***** EXTRACTED MATERIAL

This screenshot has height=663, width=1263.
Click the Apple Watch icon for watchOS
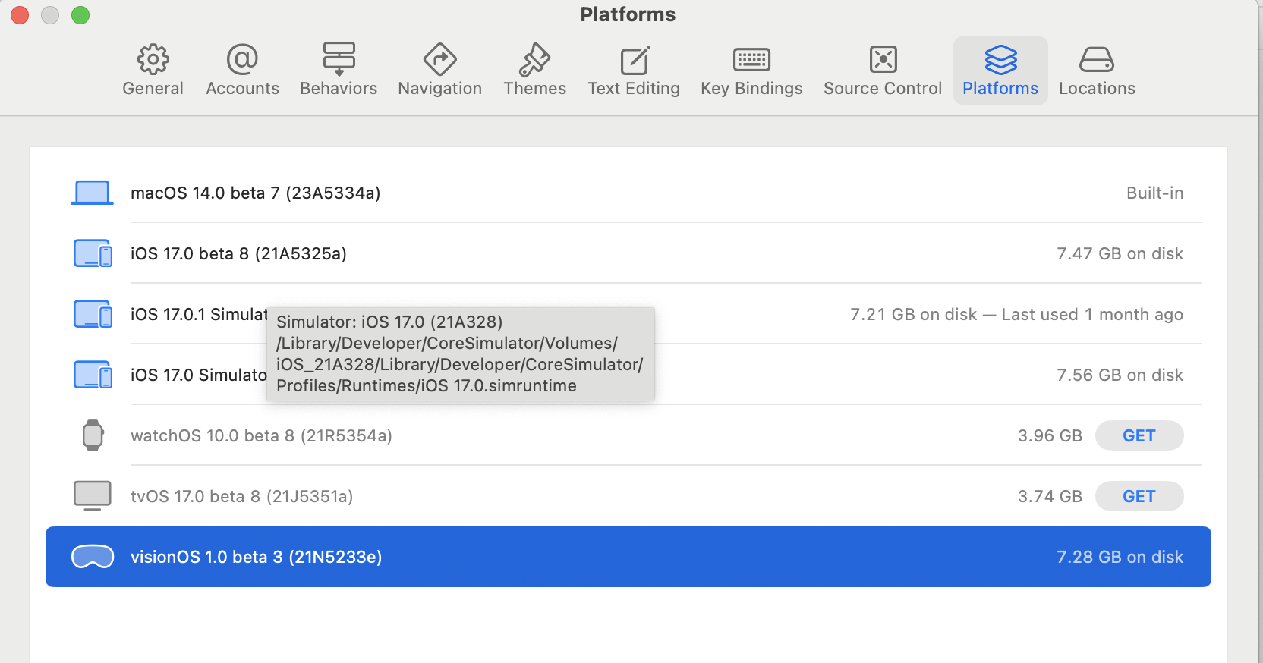(93, 435)
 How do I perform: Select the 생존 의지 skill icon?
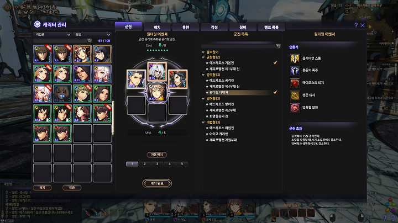[x=295, y=95]
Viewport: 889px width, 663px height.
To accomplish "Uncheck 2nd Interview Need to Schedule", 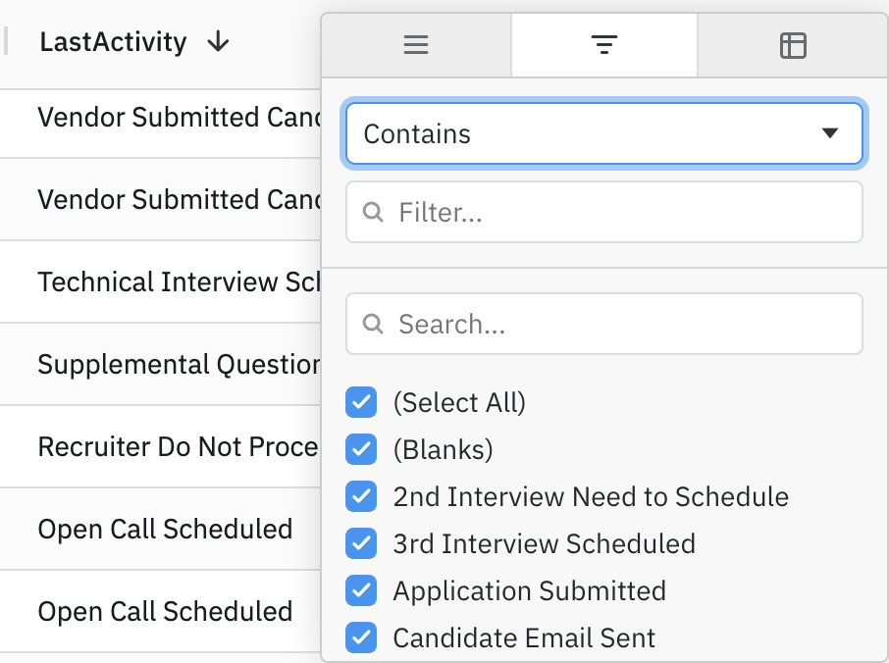I will point(361,496).
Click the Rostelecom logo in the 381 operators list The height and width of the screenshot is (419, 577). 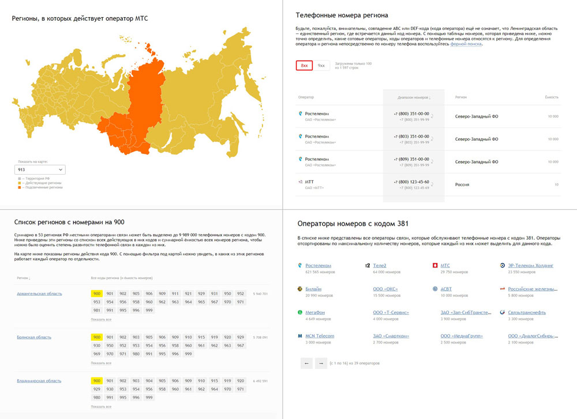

**********

◆ EXERCISE GOAL ◆
From the first line through the line with "Viewport: 889px width, 663px height.", output those lines of the entries above exactly, and nothing else, with the pictures left out.

◆ EXPECTED ANSWER ◆
This screenshot has height=663, width=1263.
Click the Apple Watch icon for watchOS
(93, 435)
 How do I perform: Select the 생존 의지 skill icon?
[x=295, y=95]
Viewport: 889px width, 663px height.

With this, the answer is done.